# Records from a collection:
►

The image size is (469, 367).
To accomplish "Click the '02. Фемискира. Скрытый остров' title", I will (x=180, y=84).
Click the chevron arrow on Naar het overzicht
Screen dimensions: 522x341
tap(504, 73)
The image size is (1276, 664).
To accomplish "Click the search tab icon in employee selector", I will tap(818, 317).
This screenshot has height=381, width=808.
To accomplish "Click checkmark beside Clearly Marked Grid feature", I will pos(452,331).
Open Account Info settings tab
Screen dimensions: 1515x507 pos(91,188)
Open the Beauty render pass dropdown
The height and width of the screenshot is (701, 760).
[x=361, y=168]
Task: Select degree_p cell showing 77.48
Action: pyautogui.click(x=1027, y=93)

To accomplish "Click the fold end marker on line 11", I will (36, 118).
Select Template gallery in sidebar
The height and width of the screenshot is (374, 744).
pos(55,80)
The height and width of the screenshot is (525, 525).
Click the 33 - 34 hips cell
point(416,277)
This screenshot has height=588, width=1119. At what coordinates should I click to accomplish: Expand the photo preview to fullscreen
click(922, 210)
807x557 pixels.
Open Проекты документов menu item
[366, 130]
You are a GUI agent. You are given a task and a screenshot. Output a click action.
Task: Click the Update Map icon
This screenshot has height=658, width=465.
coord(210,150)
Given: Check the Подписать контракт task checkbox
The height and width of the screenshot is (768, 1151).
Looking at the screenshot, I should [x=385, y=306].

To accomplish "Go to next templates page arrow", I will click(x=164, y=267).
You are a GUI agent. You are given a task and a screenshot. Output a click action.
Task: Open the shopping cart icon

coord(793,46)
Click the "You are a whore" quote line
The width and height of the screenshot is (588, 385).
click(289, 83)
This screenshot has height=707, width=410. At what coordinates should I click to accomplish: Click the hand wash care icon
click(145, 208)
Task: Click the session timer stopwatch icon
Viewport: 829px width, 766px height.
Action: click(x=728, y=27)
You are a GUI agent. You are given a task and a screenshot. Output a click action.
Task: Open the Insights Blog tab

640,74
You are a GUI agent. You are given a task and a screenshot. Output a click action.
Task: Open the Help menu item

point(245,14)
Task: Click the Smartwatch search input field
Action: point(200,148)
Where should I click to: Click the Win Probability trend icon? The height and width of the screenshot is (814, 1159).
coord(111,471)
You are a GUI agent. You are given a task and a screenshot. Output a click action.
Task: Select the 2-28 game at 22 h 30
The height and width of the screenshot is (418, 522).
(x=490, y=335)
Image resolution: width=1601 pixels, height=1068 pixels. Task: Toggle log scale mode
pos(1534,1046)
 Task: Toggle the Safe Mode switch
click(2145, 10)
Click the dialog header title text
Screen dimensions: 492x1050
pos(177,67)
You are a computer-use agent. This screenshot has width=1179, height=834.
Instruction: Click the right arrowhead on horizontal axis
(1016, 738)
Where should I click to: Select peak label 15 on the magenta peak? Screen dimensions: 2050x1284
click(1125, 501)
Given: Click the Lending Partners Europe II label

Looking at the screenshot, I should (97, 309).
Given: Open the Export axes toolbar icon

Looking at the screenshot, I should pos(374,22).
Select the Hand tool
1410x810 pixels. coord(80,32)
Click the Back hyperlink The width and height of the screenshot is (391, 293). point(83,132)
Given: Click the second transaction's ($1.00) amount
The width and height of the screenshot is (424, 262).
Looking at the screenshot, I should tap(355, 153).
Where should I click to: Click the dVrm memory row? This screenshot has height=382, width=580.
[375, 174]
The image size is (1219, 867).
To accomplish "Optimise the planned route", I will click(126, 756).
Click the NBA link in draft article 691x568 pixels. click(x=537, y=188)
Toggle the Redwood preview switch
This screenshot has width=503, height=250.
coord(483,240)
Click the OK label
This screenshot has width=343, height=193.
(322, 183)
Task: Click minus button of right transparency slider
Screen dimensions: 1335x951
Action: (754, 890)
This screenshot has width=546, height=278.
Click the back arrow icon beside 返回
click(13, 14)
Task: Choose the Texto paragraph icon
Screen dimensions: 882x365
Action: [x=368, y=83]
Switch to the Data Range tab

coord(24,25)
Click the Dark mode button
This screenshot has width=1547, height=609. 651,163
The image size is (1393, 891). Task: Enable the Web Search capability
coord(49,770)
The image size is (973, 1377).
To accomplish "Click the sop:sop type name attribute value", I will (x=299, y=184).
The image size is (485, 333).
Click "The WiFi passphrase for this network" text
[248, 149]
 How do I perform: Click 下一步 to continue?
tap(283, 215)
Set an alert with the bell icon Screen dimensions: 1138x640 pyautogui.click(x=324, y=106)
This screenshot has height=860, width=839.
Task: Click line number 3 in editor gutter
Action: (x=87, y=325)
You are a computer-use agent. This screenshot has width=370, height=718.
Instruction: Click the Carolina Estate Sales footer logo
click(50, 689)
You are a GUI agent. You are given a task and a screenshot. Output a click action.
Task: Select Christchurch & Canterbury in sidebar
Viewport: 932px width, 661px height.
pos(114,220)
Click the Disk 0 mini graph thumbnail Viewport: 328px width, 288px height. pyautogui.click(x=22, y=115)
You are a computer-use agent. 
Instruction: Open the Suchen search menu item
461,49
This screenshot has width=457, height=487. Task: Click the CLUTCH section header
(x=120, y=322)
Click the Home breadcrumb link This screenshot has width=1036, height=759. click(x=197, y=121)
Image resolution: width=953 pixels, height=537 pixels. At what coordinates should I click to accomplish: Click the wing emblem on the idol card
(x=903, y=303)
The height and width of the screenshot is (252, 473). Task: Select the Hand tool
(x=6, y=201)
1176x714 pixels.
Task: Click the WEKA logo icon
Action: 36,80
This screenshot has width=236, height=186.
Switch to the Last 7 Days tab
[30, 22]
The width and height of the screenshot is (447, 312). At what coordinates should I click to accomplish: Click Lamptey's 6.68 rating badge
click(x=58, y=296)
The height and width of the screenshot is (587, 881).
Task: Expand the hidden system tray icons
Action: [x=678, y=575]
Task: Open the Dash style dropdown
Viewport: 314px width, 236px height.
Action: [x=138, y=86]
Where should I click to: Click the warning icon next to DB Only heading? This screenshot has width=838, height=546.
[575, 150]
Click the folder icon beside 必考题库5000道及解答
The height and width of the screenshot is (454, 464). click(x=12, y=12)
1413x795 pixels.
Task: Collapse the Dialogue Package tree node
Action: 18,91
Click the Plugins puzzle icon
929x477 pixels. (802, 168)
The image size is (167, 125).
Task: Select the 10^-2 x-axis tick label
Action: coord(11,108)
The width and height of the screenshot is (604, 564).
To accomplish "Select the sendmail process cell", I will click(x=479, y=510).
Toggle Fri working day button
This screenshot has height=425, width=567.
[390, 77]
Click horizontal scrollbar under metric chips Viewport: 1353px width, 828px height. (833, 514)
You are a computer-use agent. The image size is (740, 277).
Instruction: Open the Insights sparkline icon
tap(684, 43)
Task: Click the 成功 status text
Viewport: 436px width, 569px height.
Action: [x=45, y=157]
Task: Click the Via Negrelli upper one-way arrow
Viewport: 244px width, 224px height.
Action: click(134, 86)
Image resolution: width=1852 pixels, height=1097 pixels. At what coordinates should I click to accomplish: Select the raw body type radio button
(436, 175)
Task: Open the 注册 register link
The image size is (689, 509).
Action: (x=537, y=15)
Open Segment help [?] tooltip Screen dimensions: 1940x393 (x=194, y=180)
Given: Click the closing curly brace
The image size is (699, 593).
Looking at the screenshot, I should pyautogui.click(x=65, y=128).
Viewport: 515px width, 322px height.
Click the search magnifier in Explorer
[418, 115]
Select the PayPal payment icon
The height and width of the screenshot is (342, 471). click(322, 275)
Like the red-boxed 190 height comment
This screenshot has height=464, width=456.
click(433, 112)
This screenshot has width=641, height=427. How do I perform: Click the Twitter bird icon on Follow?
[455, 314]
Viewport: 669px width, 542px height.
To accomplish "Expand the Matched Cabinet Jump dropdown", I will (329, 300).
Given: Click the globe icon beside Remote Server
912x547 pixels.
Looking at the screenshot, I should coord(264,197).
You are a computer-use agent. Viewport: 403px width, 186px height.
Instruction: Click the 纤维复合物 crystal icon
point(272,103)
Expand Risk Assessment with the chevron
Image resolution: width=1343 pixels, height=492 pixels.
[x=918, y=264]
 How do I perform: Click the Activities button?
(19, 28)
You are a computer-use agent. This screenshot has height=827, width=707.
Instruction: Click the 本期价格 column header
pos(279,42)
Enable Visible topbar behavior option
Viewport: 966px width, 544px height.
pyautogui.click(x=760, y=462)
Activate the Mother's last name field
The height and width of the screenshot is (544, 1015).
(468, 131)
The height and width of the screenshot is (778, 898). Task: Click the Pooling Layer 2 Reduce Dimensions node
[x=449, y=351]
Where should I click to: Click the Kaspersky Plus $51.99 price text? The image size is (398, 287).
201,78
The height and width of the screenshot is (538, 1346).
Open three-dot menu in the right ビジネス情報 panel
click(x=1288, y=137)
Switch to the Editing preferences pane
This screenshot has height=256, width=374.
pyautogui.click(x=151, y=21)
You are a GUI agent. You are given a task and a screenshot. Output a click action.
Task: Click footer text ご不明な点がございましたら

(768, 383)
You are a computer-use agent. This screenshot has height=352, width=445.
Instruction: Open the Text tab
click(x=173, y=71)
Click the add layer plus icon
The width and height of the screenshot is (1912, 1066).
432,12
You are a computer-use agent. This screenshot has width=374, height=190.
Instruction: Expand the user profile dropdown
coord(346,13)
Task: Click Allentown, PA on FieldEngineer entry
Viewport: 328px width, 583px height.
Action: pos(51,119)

◄

# Exercise requirements:
Convert the items between the lines holding "Where should I click to: Select" and "Click the Back hyperlink", inclusive, into a two-column CSV with columns named request and answer, one row per item. Put each value in a single quoted field and replace any line breaks with spaces.

# Response:
request,answer
"Where should I click to: Select peak label 15 on the magenta peak? Screen dimensions: 2050x1284","click(1125, 501)"
"Given: Click the Lending Partners Europe II label","Looking at the screenshot, I should (97, 309)."
"Given: Open the Export axes toolbar icon","Looking at the screenshot, I should pos(374,22)."
"Select the Hand tool","1410x810 pixels. coord(80,32)"
"Click the Back hyperlink The width and height of the screenshot is (391, 293).","point(83,132)"